The Congo River Alliance, a coalition that includes the Rwanda-backed M23 rebel group, has challenged the neutrality of the Trump administration’s mediation effort in the long-running eastern Congo conflict. In a letter to U.S. Secretary of State Marco Rubio seen by The Associated Press, alliance leader Corneille Nangaa wrote that Washington’s recent sanctions decisions have tilted the scales against the rebels while leaving the Congolese government untouched.
“Your administration has neither imposed any sanctions nor issued even a simple warning to the leaders in Kinshasa, whose intransigent and arrogant attitude calls into question the impartiality and neutrality of the American Facilitator/Mediator,” the letter said. The alliance warned that absent “clearly identifiable corrective measures,” questions would persist over “the facilitation’s ability to preserve, over time, the requirements of impartiality and neutrality that are essential to its credibility.”
The letter specifically pointed to U.S. sanctions imposed last week on former Congolese President Joseph Kabila, who American officials have accused of funding and supporting the rebels. That action followed earlier sanctions on Rwanda’s military and four senior officials for backing M23, the most powerful of more than 100 armed groups operating in eastern Congo. No comparable measures have been announced against the current administration of Congolese President Felix Tshisekedi, a point the rebel letter seized on.

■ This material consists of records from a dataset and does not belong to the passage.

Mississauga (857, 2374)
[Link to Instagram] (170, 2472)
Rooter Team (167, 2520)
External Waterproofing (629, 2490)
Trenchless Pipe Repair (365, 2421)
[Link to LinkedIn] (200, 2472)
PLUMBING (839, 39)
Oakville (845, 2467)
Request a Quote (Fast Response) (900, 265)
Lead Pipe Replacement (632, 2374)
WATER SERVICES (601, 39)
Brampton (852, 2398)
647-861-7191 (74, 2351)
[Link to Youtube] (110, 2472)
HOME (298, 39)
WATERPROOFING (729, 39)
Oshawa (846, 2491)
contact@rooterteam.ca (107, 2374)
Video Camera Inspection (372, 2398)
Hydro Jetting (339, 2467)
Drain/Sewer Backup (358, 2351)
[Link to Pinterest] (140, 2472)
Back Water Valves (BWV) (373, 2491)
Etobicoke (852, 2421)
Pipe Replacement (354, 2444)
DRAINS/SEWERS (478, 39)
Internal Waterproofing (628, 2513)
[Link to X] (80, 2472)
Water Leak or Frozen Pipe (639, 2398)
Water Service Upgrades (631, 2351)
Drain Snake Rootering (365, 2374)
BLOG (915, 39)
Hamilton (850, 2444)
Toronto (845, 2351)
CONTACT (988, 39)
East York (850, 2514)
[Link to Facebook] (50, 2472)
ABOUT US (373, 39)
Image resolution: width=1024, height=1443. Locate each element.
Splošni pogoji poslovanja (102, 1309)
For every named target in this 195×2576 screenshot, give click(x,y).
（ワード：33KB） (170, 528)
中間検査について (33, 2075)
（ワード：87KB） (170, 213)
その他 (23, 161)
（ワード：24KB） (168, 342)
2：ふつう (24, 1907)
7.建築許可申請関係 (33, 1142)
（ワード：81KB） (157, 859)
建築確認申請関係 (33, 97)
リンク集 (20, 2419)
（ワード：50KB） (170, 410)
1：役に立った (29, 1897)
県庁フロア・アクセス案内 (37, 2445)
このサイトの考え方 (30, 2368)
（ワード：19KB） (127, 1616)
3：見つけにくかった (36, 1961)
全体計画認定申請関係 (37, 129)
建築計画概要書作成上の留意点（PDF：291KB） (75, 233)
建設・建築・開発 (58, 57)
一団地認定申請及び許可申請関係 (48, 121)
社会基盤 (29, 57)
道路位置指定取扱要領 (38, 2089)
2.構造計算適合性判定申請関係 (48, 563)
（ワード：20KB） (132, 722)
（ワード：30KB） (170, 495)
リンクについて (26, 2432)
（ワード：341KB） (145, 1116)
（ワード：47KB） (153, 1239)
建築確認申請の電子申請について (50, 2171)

Congo and Rwanda agreed last year to a U.S.-mediated peace framework that was intended to end years of violence, define terms of economic partnership among the three nations, and unlock access to the region’s vast reserves of rare-earth minerals. Trump praised the two presidents, Felix Tshisekedi of Congo and Paul Kagame of Rwanda, and has since cited the deal as a major achievement. Yet fighting persists on the ground, with both rebel and government forces accusing each other of violating the terms.
Kristof Titeca, a University of Antwerp professor specializing in governance and conflict in Central Africa, told the AP that the U.S. mediation has helped cool regional tensions but has not stopped the escalating violence. “While U.S. mediation has helped cool regional tension, it has not stopped the escalating fighting on the ground,” he said.
The United Nations estimates that M23 has grown from a few hundred members in 2021 to around 6,500 fighters, and in early 2025 the group seized the strategic city of Goma amid a major offensive. The conflict, which has displaced millions over decades, is increasingly intertwined with the global competition for critical minerals used in electronics and clean-energy technologies — a reality that has drawn Washington deeper into a mediator role that the rebel alliance now claims it has forfeited.